I'm not considering putting the stops myself, ofcourse; I'm just curious to know how to it's done for showers. I've browsed the web but have had no luck finding images or videos explaining this.


----------



## Basementgeek (Feb 7, 2005)

*Re: Bathtub Knob and Spout Leaking*

You and we are will not know until you can ID the make and model number of the assemblies. Some are pretty easy to work on.

BG


----------



## Vegassparky (Nov 24, 2013)

If access is available, stops can be installed on the supply lines, like any other fixture. Newer shower fixtures often have integral stops which can be used for cartridge maintenance.

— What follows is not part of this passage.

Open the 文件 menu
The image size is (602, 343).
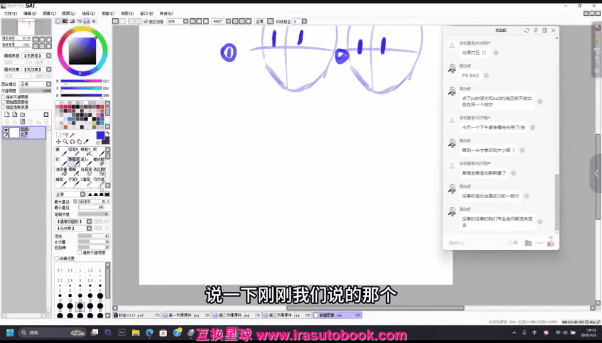coord(10,13)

Tub 1 may have debris/corrosion on the seat. Opening it up all the way may flush it. Tub 2 sounds like a stem seal. That can be a simple o ring replacement. 

Its good to hear about you taking on these tasks.


----------



## Vegassparky (Nov 24, 2013)

FWIW, the new shower valve I installed has the stops I mentioned. Yours may not, but its something to look for if you ever need to replace the whole thing.


----------



## Solidify (May 12, 2011)

*Re: Bathtub Knob and Spout Leaking*

Referring to your photo, how do you cut the water to the shower using those shut offs? I don\t see a 1/4 turn handle handle anywhere on them...


----------



## SABL (Jul 4, 2008)

*Re: Bathtub Knob and Spout Leaking*

Sounds like both tub controls are washer and seat. Once a cartridge style leaks you will not get it to stop by increasing pressure on the handle. If you catch it quick you may get away with replacing the washers......once the seat erodes (has a groove cut into it by water forcing its way past leaking washers) it gets more complicated. I've tried seat reamers with some success......but not often.


----------



## Basementgeek (Feb 7, 2005)

*Re: Bathtub Knob and Spout Leaking*

The diverter valve may be in the tub spout. My one tub is. Just pull the knob up.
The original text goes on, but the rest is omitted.